§ Extracted text
--

GenerativeAI

Modeling the World with Tensors and Neural Networks

We walk through the evolution from simple feedforward networks to powerful transformers and graph models, showing how richer data structures demand more sophisticated architectures. More importantly, we uncover how embedding spaces allow different modalities to interact.

Deepak Sadulla

26 Apr 2025 • 7 min read

Intersection of various data modalities and related neural architectures explained.

Every moment of perception teems with detail: millions of hues shimmer across a sunset sky, yet the language we use can only hint at their true richness. When we digitize such scenes, we're forced to compress that richness into discrete values: 8-bit or 16-bit color channels, each a coarse approximation of the gradients our eyes naturally perceive. Even at higher bit-depths, the digital palette remains finite. Likewise, video frame rates fail to capture the full continuity of motion, sampling gaps lead to interpolation, introducing blur or stutter where once there was fluidity.

The limitations extend deeper still. Even the simplest real number often can’t be represented exactly in binary, with rounding errors, overflows, and underflows lurking beneath the surface of every computation. In transforming reality into arrays of numbers, we inevitably lose information.

Yet, with the right data structures: vectors for tabular data, sequences for time series, grids for images, higher-order tensors for audio spectrograms or video, and carefully designed neural architectures, we can do more than just approximate the world. We can enhance it, generate it. Convolutional networks, transformers, graph and set models: these tools enable representations that, while not exact replicas, are rich in structure and inference power.

What’s more, AI is beginning to unlock new dimensions of creativity, not by replacing human imagination, but by amplifying it through strange and powerful combinations of modalities and algorithms. Text becomes image, image becomes sound, and models dream in forms we hadn’t thought to conjure. It's not art in the traditional sense, perhaps, it lacks intention, emotion and backstory. And yet, there's a kind of joy in asking for something impossible and watching it take shape: a surreal painting, a synthetic voice, a world that never was. The results may be random, generative, even uncanny but they are uniquely ours in the moment of creation, shaped by our prompt, our hope and curiosity.

--

§ Given material

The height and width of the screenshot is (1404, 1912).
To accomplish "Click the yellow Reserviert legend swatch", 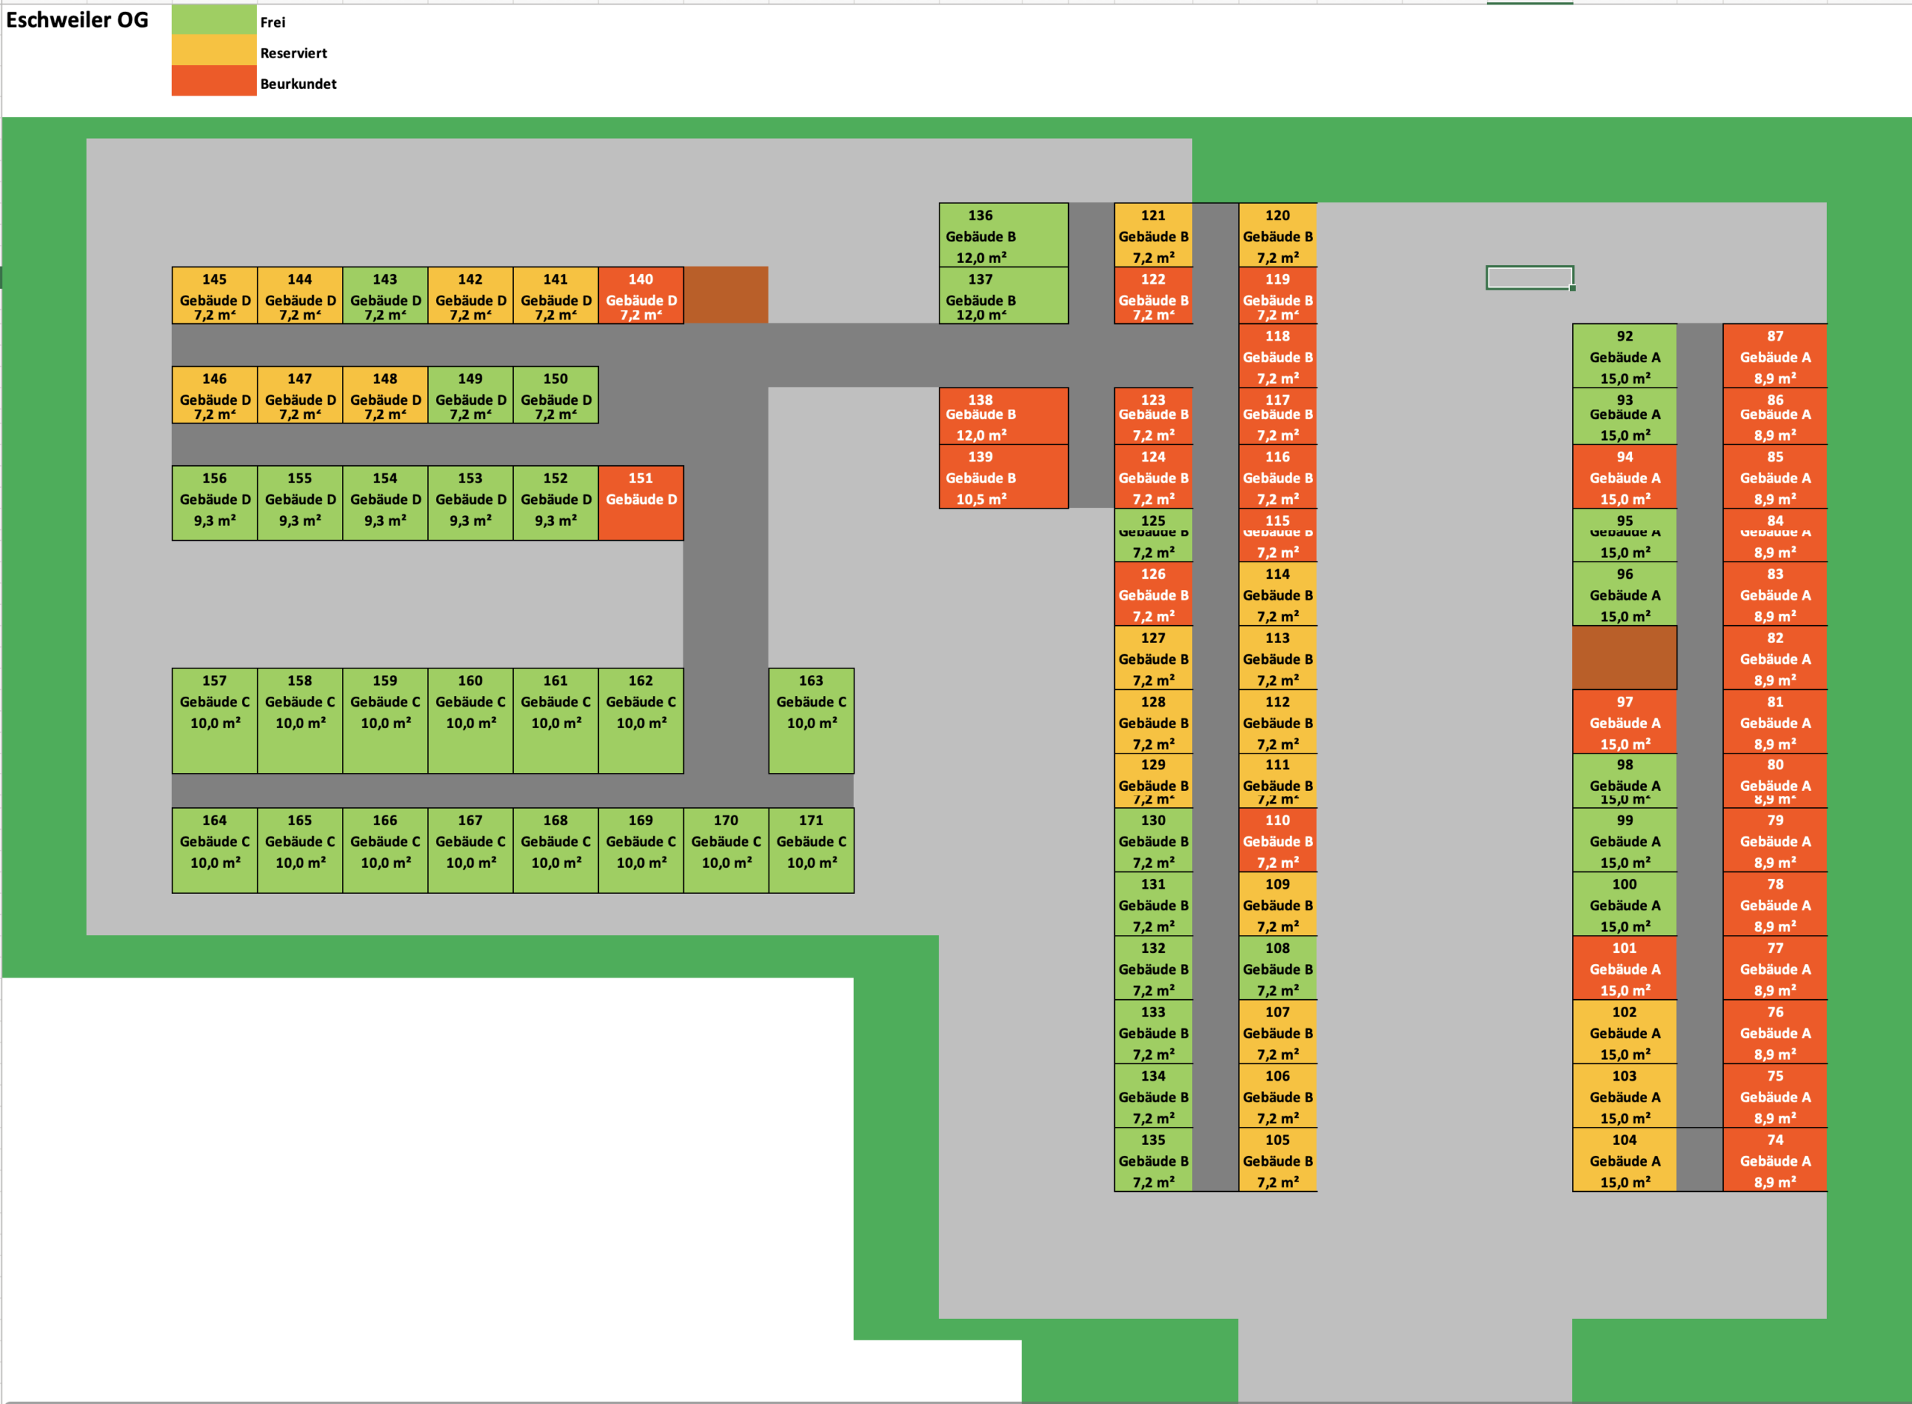I will (x=213, y=51).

--

§ What you will do
[1] Please reproduce the passage of the tensors and neural networks article starting at "26 Apr 2025" and ending at "there was fluidity.".
[2] Carry on the tensors and neural networks article from its last sentence.

§ Responses to the tasks
[1]
26 Apr 2025 • 7 min read

Intersection of various data modalities and related neural architectures explained.

Every moment of perception teems with detail: millions of hues shimmer across a sunset sky, yet the language we use can only hint at their true richness. When we digitize such scenes, we're forced to compress that richness into discrete values: 8-bit or 16-bit color channels, each a coarse approximation of the gradients our eyes naturally perceive. Even at higher bit-depths, the digital palette remains finite. Likewise, video frame rates fail to capture the full continuity of motion, sampling gaps lead to interpolation, introducing blur or stutter where once there was fluidity.

[2]
This fusion of perception, data, and machine learning doesn’t restore every nuance we lose but it opens new creative frontiers: envisioning colors no one has named, hearing sounds no one has recorded, and solving problems that once lay beyond our grasp.

This article walks through various modalities: tabular, time series, images, video, audio (waveforms and spectrograms), graphs, sets, and point clouds, with clear examples and informs about relevant deep learning architectures. By the end, you’ll see how increasing tensor rank reflects richer data structure and drives the choice of specialized networks.

Francois Chollet, in his book "Deep Learning with Python", explains how data is encoded into tensors of various ranks (shapes) to make it amenable for training deep learning models. Below is a similar but extended summary of data modalities, tensor ranks, example shapes, and typical model architectures. If you are interested in reading more about this, read the Section 2.2: "Data representations for neural networks" from Deep Learning with Python.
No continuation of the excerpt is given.